In order to reopen shrimping and finfishing east of the river, the state had to comply with a plan agreed to by FDA, NOAA and all Gulf states requiring seafood samples from each fishery to be tested by highly trained NOAA smell testers and also be chemically tested in one of the FDA’s labs.
The area has to be designated as free of heavy oil by federal and state agencies before testing could begin. So far none of the fish screened by the FDA have shown levels of contamination anywhere close to posing a human health risk.
Donald Kraemer, Deputy Director of FDA’s Center for Food Safety and Applied Nutrition, wrote in a letter last week to the state that all samples of shrimp and finfish tested were “significantly below the levels of concern.” The FDA has also said that based on past literature, the compounds in chemical dispersants are highly unlikely to pass into the tissues of fish and other seafood that humans would eat.
Last Friday’s reopening was also limited by nature, meaning more boats could be out on the water in coming weeks.
The middle of the summer, in July and early August, is usually the slowest time for the inshore shrimp season. Most of the interior marshes east of the river, including Lake Borgne, will remain closed to shrimping until Aug. 16, as part of a state fisheries management program to allow young white shrimp to grow to a marketable size.
That means shrimping is only open in the more distant offshore waters of Breton, Chandeleur and Mississippi sounds.

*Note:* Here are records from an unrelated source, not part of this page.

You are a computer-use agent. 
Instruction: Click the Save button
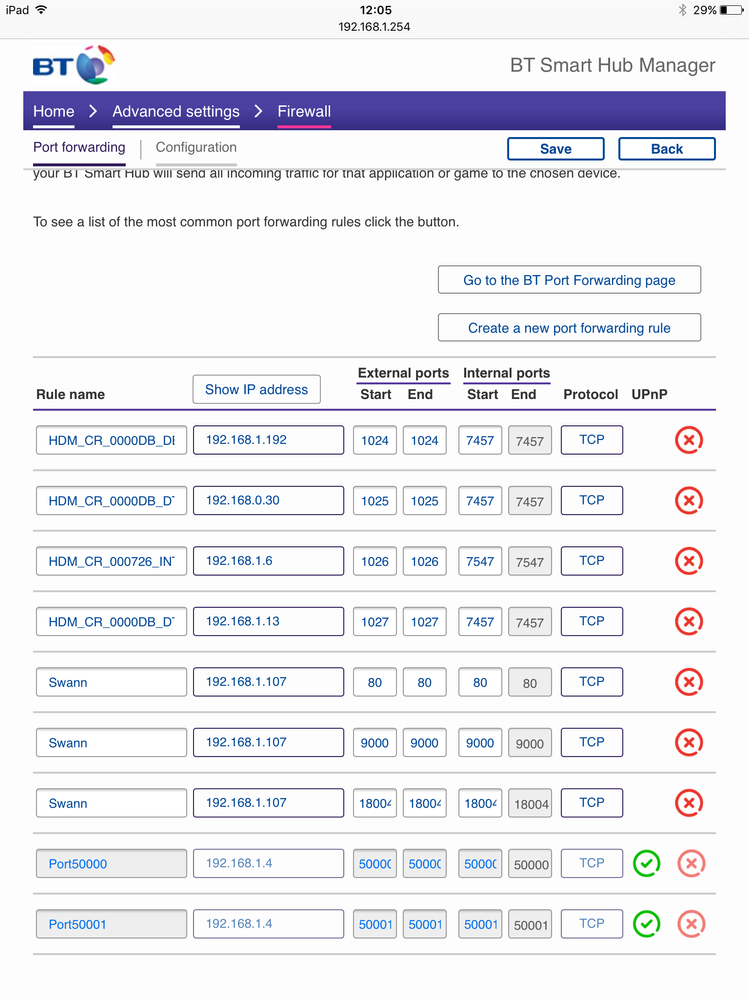[x=555, y=149]
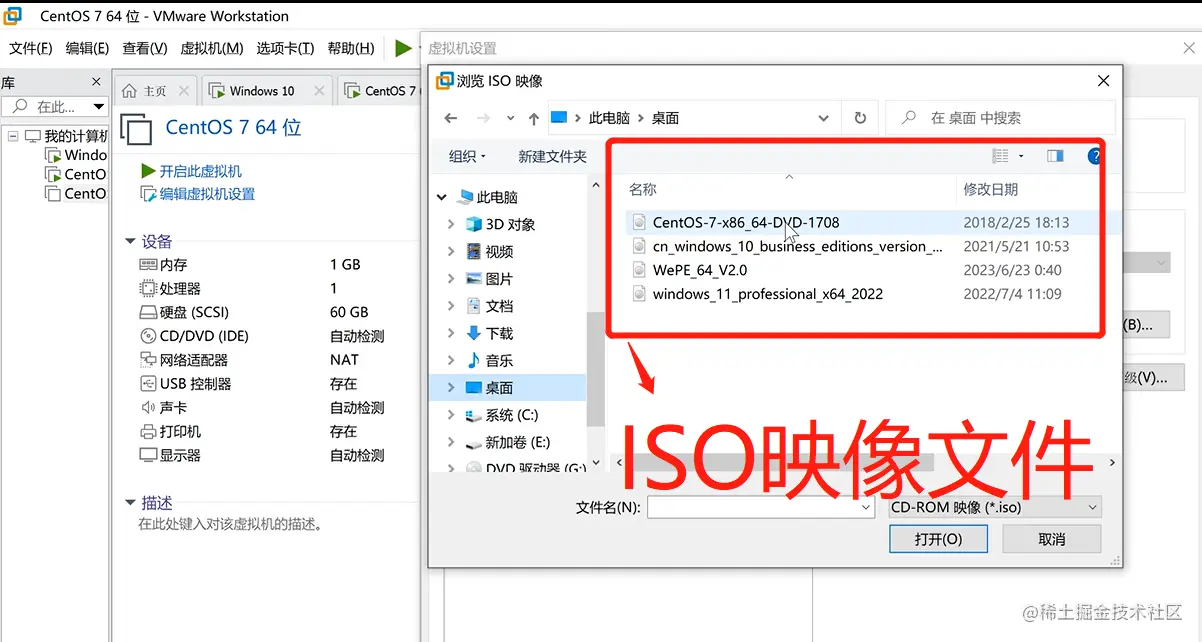The height and width of the screenshot is (642, 1202).
Task: Select the CD/DVD (IDE) device icon
Action: point(146,336)
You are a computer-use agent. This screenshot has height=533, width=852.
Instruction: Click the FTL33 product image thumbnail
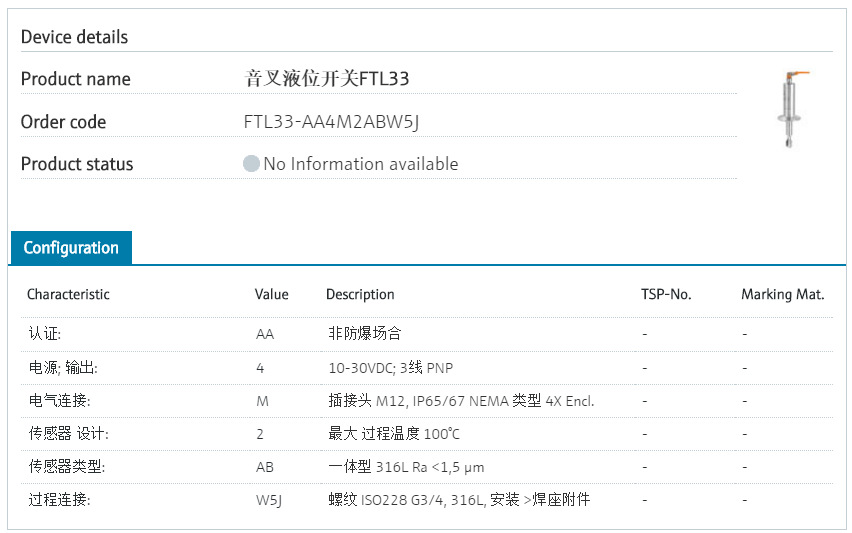tap(791, 109)
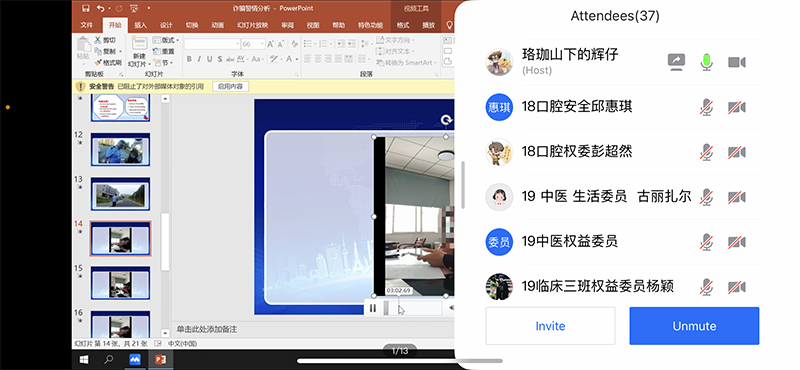Click the blue Unmute button
This screenshot has width=800, height=370.
click(694, 326)
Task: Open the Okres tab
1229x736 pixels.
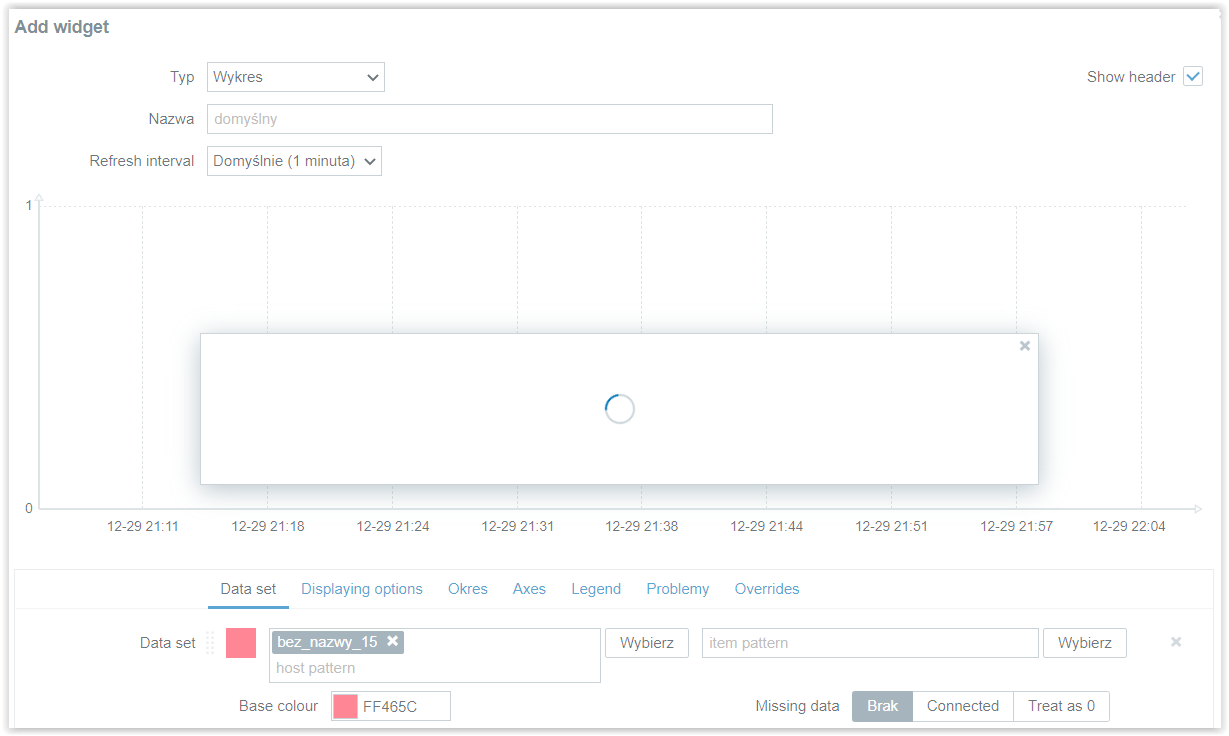Action: point(468,589)
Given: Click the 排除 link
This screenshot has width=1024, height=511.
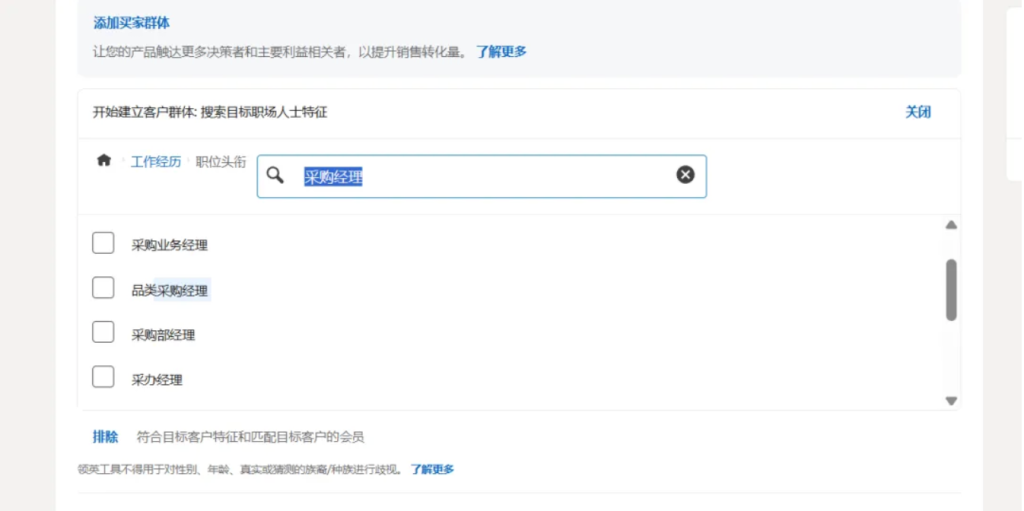Looking at the screenshot, I should point(105,437).
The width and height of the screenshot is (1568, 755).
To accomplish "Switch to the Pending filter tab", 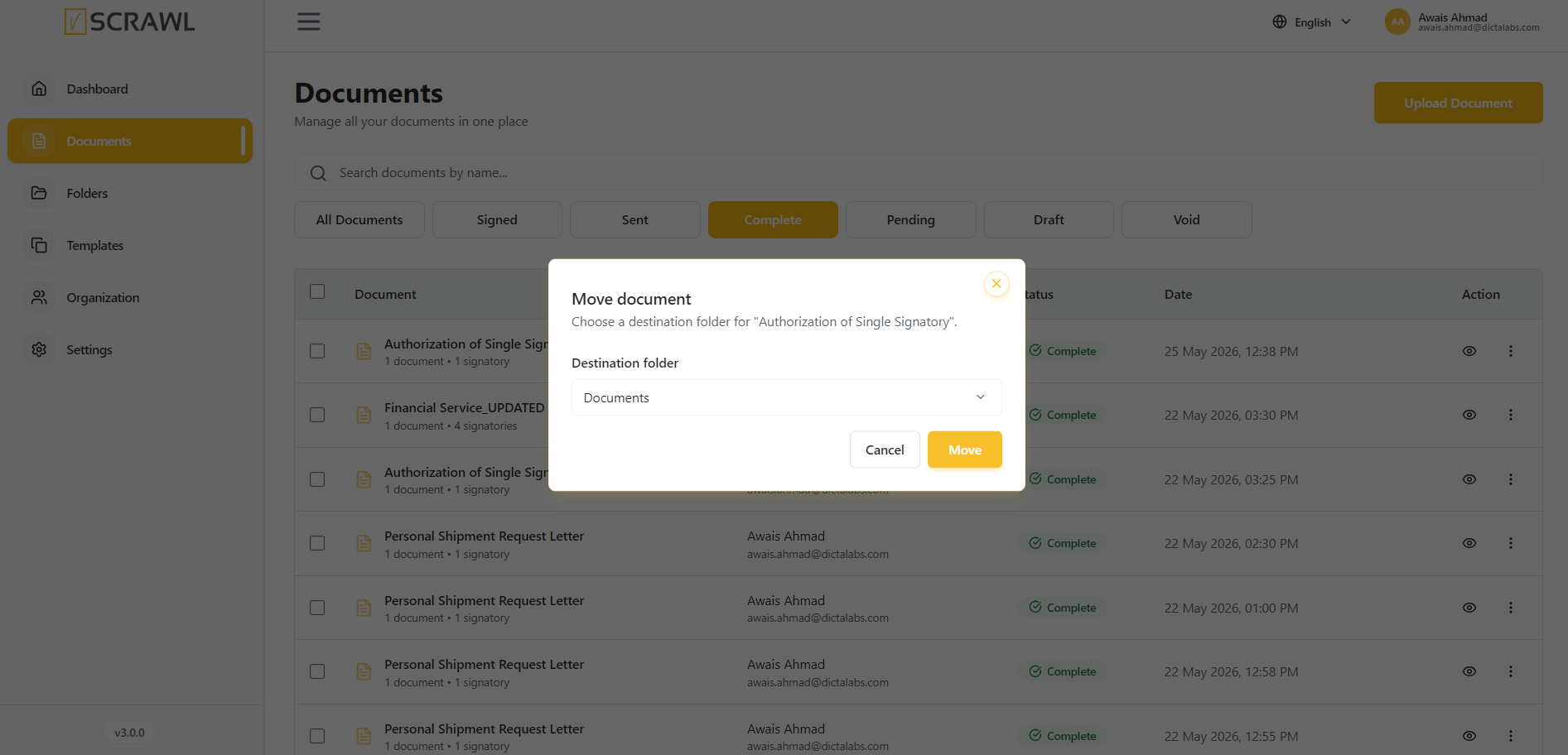I will 910,219.
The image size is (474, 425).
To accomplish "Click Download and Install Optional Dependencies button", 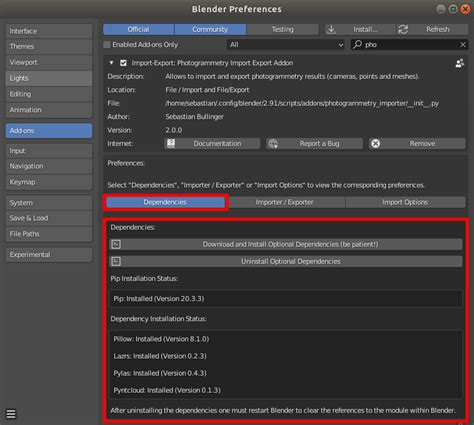I will tap(286, 244).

Those who harvest finfish with a trawl are subject to the same restrictions as shrimping.
Crabs would normally be a more popular commodity at this time, but the FDA has not finished testing crab samples from east of the river, leaving everything except Lake Pontchartrain and areas around Delacroix and Shell Beach closed to crabbing.
Barisich still plans to go out this weekend, hoping one of his buyers in Mississippi will be open for business. He’s more confident than most about the testing done by FDA, but he admits he’s going to take a look at the shrimp he catches before he sells them.
“If nobody’s messing with the results, or if the testing is not done for a directed result, you can’t argue with the science, but does that convince Joe Public to buy it?” he asked. “That’s the $64,000 question, but I’m not on the show tonight.”